The only difference between Khama and other opposition politicians is that he is the only former President of the Republic who after his presidency, left the BDP to form his own party. The Constitution or any law do not preclude him from participating in active politics after leaving office. The creators of the Constitution I want to believe, did not anticipate that a former President would become a full time politician after leaving office particularly that he would be well catered for by the State. In a way, it could be argued and perhaps justifiably so, that he is taking advantage of the fact that no legal instrument prohibits him from active politics. Nothing in my view suggests that Khama talks opposition politics different from others in that space locally. Leading opposition politicians like Hon Dumelang Saleshando and Advocate Duma Boko talk the same opposition language as does Khama. These two gentlemen are consistent in tearing into the BDP and its leader on all manner of political issues.
Even before Khama relocated to South Africa in November 2021, he was still critical of the President vowing to ensure that he is removed from office. He has continued the criticism in South Africa and elsewhere to this day. Politicians from the ruling party will be quick to label opposition politicians who harshly criticise them like Khama as unpatriotic. It is a normal political speak here and elsewhere from political parties in power. If Khama is unpatriotic, it should follow that Saleshando and Boko are not patriotic. I find this proposition bizarre if not outrageous that when opposition politicians sharply and harshly criticise the party in government, they are labelled unpatriotic. I would appreciate the characterisation if Khama was revealing classified State secrets he was privileged to know by virtue of his position as a former President. In fact that would not be unpatriotic but treasonous.

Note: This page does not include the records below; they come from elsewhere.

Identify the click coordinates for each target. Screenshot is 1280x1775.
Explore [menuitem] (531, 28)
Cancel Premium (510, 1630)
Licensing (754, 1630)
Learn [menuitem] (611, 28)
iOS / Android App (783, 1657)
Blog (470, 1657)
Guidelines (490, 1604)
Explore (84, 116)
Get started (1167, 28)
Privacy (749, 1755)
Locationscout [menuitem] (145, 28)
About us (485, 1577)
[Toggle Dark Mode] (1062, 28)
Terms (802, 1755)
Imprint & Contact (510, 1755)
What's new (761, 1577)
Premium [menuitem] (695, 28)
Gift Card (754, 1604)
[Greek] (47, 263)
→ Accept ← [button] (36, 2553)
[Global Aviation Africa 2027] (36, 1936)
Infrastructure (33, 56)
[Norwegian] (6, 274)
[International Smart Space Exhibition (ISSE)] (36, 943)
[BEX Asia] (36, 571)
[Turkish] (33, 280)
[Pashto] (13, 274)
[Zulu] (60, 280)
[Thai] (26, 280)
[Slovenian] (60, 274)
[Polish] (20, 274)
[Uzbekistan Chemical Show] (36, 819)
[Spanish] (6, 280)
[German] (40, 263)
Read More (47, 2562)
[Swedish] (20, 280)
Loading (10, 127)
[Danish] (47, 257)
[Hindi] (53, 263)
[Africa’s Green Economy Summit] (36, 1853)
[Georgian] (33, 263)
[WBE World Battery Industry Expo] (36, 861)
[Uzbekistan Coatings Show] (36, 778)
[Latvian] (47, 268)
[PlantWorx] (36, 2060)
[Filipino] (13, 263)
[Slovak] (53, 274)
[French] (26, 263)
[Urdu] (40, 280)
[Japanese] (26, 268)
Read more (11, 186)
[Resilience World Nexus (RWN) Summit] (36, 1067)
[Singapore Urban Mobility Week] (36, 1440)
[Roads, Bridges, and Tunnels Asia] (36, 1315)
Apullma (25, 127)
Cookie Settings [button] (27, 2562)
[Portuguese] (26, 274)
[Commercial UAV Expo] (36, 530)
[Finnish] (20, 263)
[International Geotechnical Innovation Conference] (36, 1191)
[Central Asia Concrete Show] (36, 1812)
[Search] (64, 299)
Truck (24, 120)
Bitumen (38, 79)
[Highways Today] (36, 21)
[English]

I do not understand what the discontentment is all about when Khama criticises his political opponent as an opposition politician whether in South Africa or elsewhere. He is in opposition politics and talking opposition language. President Masisi is always criticising him directly and indirectly when the opportunity presents itself. Much as Khama and Rre Mogae had a fall-out of their own so is him and Masisi. Let us apply the same criticism to the same set of facts. Politicians elsewhere have run away from their political opponents who are in power claiming their lives are in danger. This will not start or stop with Khama. Mnangagwa ran away from Mugabe to seek refuge in South Africa claiming his life was in danger as well. I am merely offering a different perspective to the discontentment. As long as Khama does not disclose classified information that could render the country’s national security at risk, I am more than content. I am prepared to be persuaded otherwise as always. Judge for Yourself!